▶ Given entries:
* * *

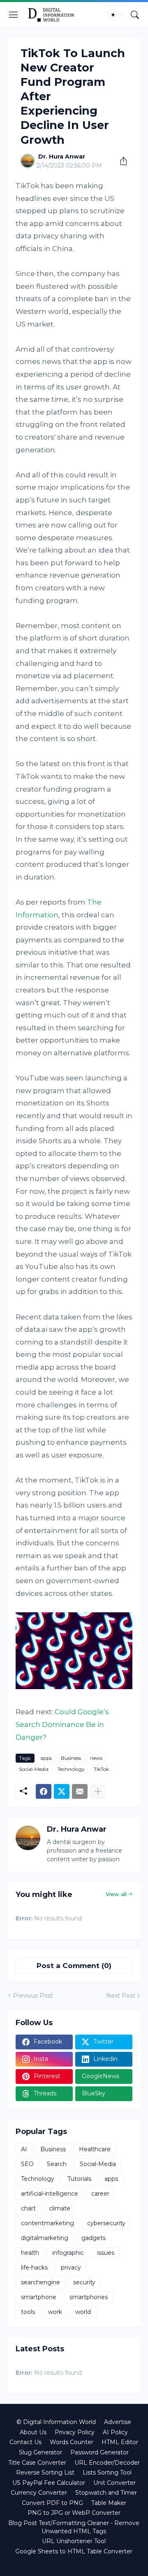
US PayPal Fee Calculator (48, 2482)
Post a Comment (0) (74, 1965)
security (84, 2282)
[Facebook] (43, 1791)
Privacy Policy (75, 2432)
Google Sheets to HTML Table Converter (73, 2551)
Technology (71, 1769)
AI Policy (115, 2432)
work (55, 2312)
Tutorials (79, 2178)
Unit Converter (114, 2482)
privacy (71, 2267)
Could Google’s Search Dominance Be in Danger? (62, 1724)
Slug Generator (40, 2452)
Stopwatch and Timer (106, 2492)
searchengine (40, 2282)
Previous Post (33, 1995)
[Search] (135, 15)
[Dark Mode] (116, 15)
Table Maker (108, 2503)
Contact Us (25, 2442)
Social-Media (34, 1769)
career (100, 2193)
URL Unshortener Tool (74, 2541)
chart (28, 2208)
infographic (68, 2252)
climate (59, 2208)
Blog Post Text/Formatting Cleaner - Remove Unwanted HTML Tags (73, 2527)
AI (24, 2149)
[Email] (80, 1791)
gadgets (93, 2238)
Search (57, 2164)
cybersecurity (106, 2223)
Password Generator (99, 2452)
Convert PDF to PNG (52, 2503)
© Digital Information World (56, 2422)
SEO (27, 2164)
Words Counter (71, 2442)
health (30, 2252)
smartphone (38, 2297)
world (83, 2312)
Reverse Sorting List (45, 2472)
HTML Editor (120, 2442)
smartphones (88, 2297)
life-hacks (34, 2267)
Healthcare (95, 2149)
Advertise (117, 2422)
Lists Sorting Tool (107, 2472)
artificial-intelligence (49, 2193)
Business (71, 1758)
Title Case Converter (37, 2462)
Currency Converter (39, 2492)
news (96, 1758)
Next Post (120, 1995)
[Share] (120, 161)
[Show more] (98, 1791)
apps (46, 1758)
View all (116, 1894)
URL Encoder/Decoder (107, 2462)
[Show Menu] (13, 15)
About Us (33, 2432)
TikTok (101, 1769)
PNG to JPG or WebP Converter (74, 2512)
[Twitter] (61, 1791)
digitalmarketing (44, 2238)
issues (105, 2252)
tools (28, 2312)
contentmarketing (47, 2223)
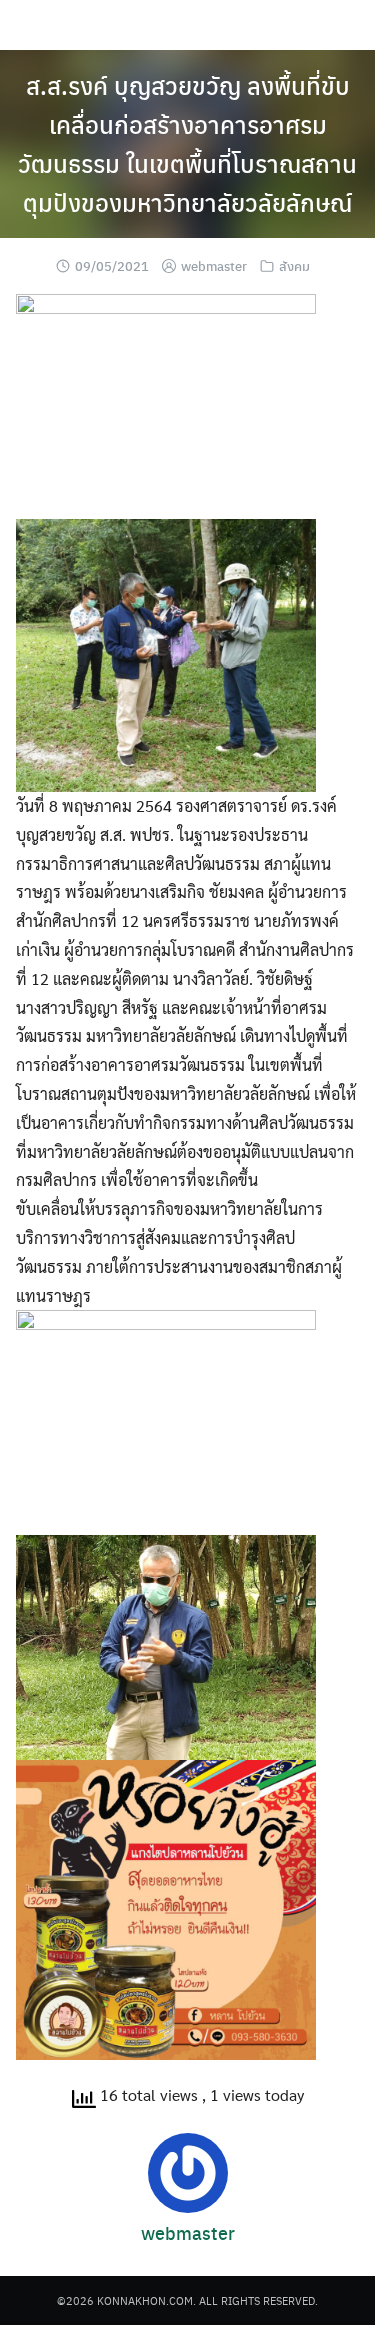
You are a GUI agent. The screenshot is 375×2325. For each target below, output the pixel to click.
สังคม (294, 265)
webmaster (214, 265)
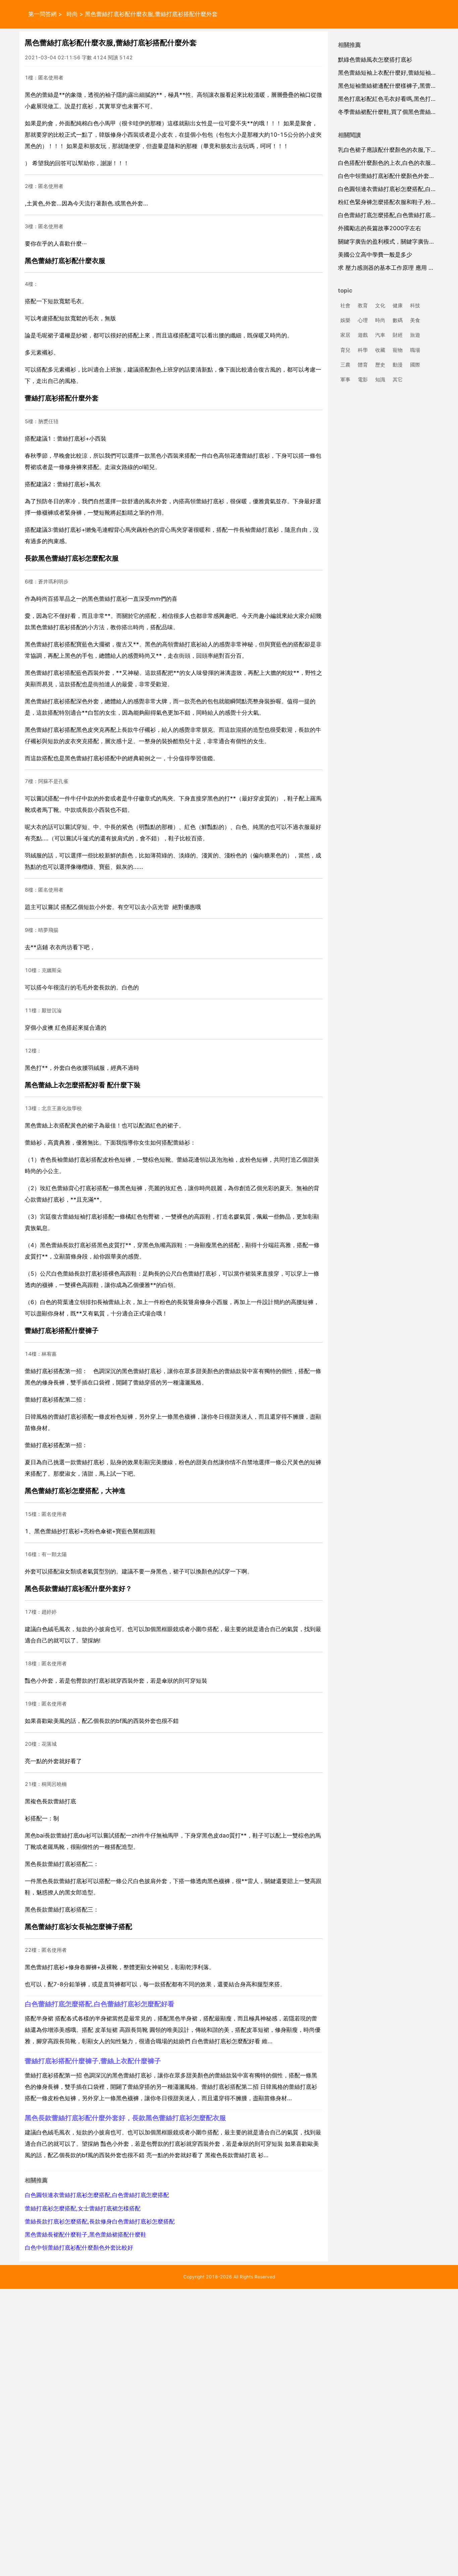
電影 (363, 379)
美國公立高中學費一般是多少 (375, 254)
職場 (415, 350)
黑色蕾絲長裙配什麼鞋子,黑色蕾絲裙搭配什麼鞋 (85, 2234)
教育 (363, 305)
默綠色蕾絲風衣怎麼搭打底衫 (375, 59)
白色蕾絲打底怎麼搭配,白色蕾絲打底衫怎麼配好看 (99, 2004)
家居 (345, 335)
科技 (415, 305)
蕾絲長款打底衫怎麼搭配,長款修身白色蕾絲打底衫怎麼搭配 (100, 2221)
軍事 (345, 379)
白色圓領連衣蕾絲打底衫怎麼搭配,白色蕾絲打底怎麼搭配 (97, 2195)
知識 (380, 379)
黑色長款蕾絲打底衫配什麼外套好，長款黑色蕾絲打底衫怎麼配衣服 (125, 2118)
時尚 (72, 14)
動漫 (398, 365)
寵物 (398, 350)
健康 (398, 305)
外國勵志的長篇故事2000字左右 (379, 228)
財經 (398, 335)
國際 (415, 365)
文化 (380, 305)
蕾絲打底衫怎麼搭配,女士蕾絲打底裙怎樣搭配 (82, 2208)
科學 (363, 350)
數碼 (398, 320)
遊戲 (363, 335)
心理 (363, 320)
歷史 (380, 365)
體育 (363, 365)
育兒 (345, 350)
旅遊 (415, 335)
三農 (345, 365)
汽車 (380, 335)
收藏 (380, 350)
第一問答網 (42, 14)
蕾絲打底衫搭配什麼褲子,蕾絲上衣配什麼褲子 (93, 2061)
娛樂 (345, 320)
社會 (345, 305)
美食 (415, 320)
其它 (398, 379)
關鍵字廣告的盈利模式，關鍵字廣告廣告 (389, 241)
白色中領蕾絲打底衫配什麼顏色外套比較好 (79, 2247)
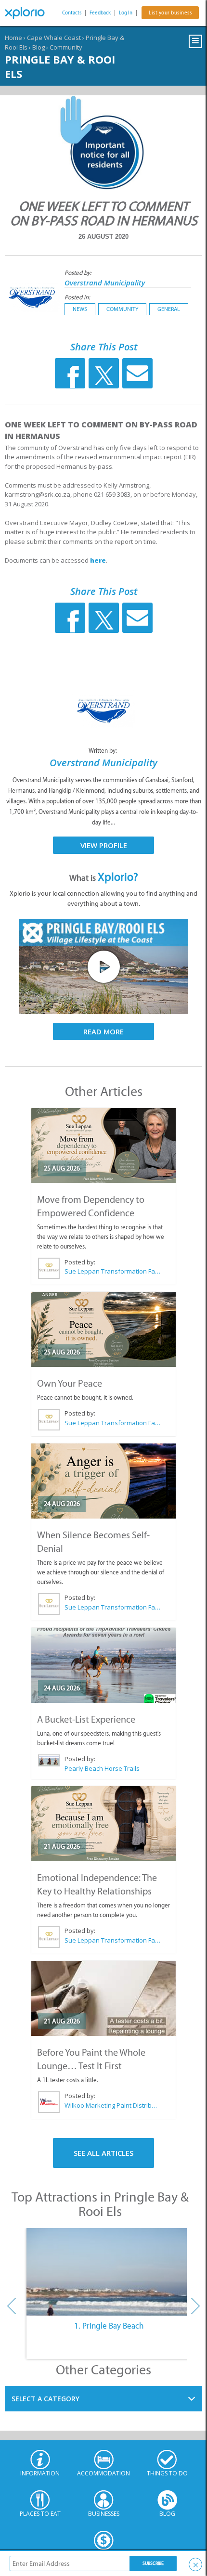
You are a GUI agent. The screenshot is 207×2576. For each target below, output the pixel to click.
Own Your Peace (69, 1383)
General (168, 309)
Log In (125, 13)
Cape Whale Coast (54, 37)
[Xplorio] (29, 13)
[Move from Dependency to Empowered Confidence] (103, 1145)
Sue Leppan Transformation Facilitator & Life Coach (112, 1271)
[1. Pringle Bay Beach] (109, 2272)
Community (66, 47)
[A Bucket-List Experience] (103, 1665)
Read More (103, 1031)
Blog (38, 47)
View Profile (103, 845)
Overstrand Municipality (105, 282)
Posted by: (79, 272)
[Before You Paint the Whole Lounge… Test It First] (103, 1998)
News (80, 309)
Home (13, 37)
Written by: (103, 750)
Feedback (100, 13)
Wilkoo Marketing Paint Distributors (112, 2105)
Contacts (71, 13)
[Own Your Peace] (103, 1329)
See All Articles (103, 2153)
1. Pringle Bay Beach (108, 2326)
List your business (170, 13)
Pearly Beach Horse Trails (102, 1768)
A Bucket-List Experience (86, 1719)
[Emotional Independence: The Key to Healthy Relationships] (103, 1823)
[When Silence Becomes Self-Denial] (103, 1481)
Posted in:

* * *

Print the data above exactly; drop every picture.

▶ Finished exercise:
US PayPal Fee Calculator (48, 2482)
Post a Comment (0) (74, 1965)
security (84, 2282)
[Facebook] (43, 1791)
Privacy Policy (75, 2432)
Google Sheets to HTML Table Converter (73, 2551)
Technology (71, 1769)
AI Policy (115, 2432)
work (55, 2312)
Tutorials (79, 2178)
Unit Converter (114, 2482)
privacy (71, 2267)
Could Google’s Search Dominance Be in Danger? (62, 1724)
Slug Generator (40, 2452)
Stopwatch and Timer (106, 2492)
searchengine (40, 2282)
Previous Post (33, 1995)
[Search] (135, 15)
[Dark Mode] (116, 15)
Table Maker (108, 2503)
Contact Us (25, 2442)
Social-Media (34, 1769)
career (100, 2193)
URL Unshortener Tool (74, 2541)
chart (28, 2208)
infographic (68, 2252)
climate (59, 2208)
Blog Post Text/Formatting Cleaner - Remove Unwanted HTML Tags (73, 2527)
AI (24, 2149)
[Email] (80, 1791)
gadgets (93, 2238)
Search (57, 2164)
cybersecurity (106, 2223)
Password Generator (99, 2452)
Convert PDF to PNG (52, 2503)
© Digital Information World (56, 2422)
SEO (27, 2164)
Words Counter (71, 2442)
health (30, 2252)
smartphone (38, 2297)
world (83, 2312)
Reverse Sorting List (45, 2472)
HTML Editor (120, 2442)
smartphones (88, 2297)
life-hacks (34, 2267)
Healthcare (95, 2149)
Advertise (117, 2422)
Lists Sorting Tool (107, 2472)
artificial-intelligence (49, 2193)
Business (71, 1758)
Title Case Converter (37, 2462)
Currency Converter (39, 2492)
news (96, 1758)
Next Post (120, 1995)
[Share] (120, 161)
[Show more] (98, 1791)
apps (46, 1758)
View all (116, 1894)
URL Encoder/Decoder (107, 2462)
[Show Menu] (13, 15)
About Us (33, 2432)
TikTok (101, 1769)
PNG to JPG or WebP Converter (74, 2512)
[Twitter] (61, 1791)
digitalmarketing (44, 2238)
issues (105, 2252)
tools (28, 2312)
contentmarketing (47, 2223)
You are a GUI agent. The screenshot is 375×2325. For each target below, output the pixel to click.
สังคม (294, 265)
webmaster (214, 265)
電影 (363, 379)
美國公立高中學費一般是多少 (375, 254)
職場 (415, 350)
黑色蕾絲長裙配什麼鞋子,黑色蕾絲裙搭配什麼鞋 (85, 2234)
教育 (363, 305)
默綠色蕾絲風衣怎麼搭打底衫 (375, 59)
白色蕾絲打底怎麼搭配,白色蕾絲打底衫怎麼配好看 (99, 2004)
家居 (345, 335)
科技 (415, 305)
蕾絲長款打底衫怎麼搭配,長款修身白色蕾絲打底衫怎麼搭配 (100, 2221)
軍事 (345, 379)
白色圓領連衣蕾絲打底衫怎麼搭配,白色蕾絲打底怎麼搭配 (97, 2195)
知識 (380, 379)
黑色長款蕾絲打底衫配什麼外套好，長款黑色蕾絲打底衫怎麼配衣服 (125, 2118)
時尚 (72, 14)
動漫 (398, 365)
寵物 (398, 350)
健康 (398, 305)
外國勵志的長篇故事2000字左右 (379, 228)
財經 (398, 335)
國際 (415, 365)
文化 (380, 305)
蕾絲打底衫怎麼搭配,女士蕾絲打底裙怎樣搭配 (82, 2208)
科學 (363, 350)
數碼 (398, 320)
遊戲 (363, 335)
心理 (363, 320)
歷史 (380, 365)
體育 (363, 365)
育兒 (345, 350)
旅遊 (415, 335)
三農 (345, 365)
汽車 (380, 335)
收藏 (380, 350)
第一問答網 (42, 14)
蕾絲打底衫搭配什麼褲子,蕾絲上衣配什麼褲子 (93, 2061)
娛樂 (345, 320)
社會 (345, 305)
美食 (415, 320)
其它 (398, 379)
關鍵字廣告的盈利模式，關鍵字廣告廣告 (389, 241)
白色中領蕾絲打底衫配什麼顏色外套比較好 (79, 2247)
You are a GUI agent. The screenshot is 207×2576. For each target below, output the pixel to click.
Own Your Peace (69, 1383)
General (168, 309)
Log In (125, 13)
Cape Whale Coast (54, 37)
[Xplorio] (29, 13)
[Move from Dependency to Empowered Confidence] (103, 1145)
Sue Leppan Transformation Facilitator & Life Coach (112, 1271)
[1. Pringle Bay Beach] (109, 2272)
Community (66, 47)
[A Bucket-List Experience] (103, 1665)
Read More (103, 1031)
Blog (38, 47)
View Profile (103, 845)
Overstrand Municipality (105, 282)
Posted by: (79, 272)
[Before You Paint the Whole Lounge… Test It First] (103, 1998)
News (80, 309)
Home (13, 37)
Written by: (103, 750)
Feedback (100, 13)
Wilkoo Marketing Paint Distributors (112, 2105)
Contacts (71, 13)
[Own Your Peace] (103, 1329)
See All Articles (103, 2153)
1. Pringle Bay Beach (108, 2326)
List your business (170, 13)
Pearly Beach Horse Trails (102, 1768)
A Bucket-List Experience (86, 1719)
[Emotional Independence: The Key to Healthy Relationships] (103, 1823)
[When Silence Becomes Self-Denial] (103, 1481)
Posted in:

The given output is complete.